*Work to do*
Express the rows as a JSON list of strings, one string per line and no blank lines. Begin at the first line of the rows and stop after the line that contains "Viewport: 887px width, 621px".

*Listed entries*
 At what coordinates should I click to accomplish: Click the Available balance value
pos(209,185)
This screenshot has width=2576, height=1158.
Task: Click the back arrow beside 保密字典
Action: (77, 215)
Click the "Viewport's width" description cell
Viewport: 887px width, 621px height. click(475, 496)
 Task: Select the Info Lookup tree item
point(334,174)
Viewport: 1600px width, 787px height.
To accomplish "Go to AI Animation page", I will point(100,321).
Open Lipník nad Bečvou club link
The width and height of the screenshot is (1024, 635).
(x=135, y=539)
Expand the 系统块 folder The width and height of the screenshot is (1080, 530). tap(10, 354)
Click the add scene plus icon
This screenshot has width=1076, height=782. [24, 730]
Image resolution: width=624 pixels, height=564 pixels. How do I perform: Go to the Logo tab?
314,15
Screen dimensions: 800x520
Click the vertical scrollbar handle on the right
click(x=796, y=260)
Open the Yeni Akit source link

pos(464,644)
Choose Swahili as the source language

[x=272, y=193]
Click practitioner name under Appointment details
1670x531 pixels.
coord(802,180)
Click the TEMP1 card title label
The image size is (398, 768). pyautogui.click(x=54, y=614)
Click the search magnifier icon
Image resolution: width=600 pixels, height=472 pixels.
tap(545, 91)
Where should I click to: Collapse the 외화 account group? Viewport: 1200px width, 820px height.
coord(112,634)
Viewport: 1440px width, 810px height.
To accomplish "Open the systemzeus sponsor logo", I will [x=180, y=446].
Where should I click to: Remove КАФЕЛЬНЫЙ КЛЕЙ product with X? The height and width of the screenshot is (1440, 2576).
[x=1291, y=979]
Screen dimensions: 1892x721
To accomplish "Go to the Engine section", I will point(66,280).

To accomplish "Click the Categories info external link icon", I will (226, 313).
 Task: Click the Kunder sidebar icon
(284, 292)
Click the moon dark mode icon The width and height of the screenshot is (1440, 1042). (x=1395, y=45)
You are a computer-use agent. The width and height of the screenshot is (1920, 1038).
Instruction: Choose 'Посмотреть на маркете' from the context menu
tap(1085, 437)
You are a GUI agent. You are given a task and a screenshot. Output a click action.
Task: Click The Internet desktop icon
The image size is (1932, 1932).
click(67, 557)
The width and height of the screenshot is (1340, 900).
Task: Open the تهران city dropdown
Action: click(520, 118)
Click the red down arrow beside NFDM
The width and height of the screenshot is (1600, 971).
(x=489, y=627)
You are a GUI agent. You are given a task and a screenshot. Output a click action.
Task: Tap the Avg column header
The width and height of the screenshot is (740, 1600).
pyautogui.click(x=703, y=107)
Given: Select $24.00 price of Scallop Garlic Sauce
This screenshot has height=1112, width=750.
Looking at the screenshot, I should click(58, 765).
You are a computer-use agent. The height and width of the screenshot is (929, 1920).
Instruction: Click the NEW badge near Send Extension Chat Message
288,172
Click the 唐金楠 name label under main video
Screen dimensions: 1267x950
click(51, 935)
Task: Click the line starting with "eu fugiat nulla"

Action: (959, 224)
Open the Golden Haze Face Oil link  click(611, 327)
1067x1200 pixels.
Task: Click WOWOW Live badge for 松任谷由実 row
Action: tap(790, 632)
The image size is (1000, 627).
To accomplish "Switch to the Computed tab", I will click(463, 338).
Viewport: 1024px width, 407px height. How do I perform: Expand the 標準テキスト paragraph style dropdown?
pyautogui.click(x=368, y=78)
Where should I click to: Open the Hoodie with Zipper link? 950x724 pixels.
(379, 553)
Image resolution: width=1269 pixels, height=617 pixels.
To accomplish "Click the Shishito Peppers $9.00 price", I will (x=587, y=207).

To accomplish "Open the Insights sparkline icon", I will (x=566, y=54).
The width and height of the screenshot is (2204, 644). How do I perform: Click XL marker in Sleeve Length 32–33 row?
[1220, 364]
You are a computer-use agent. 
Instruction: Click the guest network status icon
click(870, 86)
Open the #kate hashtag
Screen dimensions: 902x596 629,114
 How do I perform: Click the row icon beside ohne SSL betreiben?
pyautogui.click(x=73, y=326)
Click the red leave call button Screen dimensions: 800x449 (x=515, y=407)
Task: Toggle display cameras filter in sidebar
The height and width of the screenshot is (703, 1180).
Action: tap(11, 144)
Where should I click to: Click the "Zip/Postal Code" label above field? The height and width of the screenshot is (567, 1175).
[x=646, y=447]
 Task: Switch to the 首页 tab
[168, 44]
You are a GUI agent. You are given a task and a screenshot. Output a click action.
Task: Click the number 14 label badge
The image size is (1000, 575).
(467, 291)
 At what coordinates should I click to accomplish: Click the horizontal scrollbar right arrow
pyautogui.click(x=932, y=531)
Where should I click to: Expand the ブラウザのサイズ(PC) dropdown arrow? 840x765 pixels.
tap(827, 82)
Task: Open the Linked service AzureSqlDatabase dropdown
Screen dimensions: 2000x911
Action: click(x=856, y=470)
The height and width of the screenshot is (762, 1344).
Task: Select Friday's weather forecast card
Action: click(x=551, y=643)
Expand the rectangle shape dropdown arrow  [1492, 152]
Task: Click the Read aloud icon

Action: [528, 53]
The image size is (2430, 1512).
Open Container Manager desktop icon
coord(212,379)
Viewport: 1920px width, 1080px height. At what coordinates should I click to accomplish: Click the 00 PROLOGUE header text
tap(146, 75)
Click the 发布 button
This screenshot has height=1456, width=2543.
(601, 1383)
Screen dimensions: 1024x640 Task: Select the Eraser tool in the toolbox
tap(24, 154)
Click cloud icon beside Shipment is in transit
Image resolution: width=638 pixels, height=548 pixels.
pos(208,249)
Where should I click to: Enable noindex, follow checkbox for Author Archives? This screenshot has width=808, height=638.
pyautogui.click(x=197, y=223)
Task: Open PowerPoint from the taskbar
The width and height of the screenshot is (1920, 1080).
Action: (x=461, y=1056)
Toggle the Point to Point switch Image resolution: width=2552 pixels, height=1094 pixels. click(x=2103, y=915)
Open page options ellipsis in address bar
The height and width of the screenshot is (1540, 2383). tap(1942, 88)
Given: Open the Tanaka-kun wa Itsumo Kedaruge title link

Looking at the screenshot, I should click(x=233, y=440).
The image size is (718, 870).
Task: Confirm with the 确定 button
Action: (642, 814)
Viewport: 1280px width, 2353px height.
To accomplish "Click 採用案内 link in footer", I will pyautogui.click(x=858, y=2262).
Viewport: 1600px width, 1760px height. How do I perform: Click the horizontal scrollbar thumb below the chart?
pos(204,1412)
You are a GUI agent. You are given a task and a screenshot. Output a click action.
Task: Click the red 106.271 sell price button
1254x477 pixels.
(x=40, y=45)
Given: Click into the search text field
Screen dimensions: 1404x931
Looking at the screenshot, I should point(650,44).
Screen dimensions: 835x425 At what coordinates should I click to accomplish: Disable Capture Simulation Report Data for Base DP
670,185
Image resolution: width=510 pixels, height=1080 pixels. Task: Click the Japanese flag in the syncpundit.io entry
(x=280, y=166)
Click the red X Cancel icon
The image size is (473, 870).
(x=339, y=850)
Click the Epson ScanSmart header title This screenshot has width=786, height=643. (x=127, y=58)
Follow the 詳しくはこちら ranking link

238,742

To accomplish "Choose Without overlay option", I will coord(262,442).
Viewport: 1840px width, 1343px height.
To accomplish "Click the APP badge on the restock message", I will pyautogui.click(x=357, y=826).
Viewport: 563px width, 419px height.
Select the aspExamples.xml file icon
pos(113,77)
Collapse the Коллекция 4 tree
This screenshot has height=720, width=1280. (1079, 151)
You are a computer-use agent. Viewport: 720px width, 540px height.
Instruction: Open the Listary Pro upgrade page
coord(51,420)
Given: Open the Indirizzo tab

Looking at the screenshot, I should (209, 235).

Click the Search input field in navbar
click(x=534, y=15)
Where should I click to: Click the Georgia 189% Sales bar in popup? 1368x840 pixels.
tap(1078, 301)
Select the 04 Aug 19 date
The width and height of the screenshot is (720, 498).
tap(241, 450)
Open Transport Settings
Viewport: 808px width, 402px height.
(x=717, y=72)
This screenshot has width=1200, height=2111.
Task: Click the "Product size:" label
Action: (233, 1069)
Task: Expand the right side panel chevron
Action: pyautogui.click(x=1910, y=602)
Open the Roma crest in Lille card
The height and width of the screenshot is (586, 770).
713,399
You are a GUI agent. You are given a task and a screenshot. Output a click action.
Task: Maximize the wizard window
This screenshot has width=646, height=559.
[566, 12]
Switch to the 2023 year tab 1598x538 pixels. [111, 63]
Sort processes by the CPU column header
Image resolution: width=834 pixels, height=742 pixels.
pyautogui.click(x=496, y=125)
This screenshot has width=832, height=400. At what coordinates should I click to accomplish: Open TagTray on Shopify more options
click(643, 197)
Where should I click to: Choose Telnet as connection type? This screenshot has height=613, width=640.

*Right answer*
[
  " At what coordinates should I click to accomplish: Click the Available balance value",
  "pos(209,185)",
  "This screenshot has width=2576, height=1158.",
  "Task: Click the back arrow beside 保密字典",
  "Action: (77, 215)",
  "Click the \"Viewport's width\" description cell",
  "Viewport: 887px width, 621px height. click(475, 496)"
]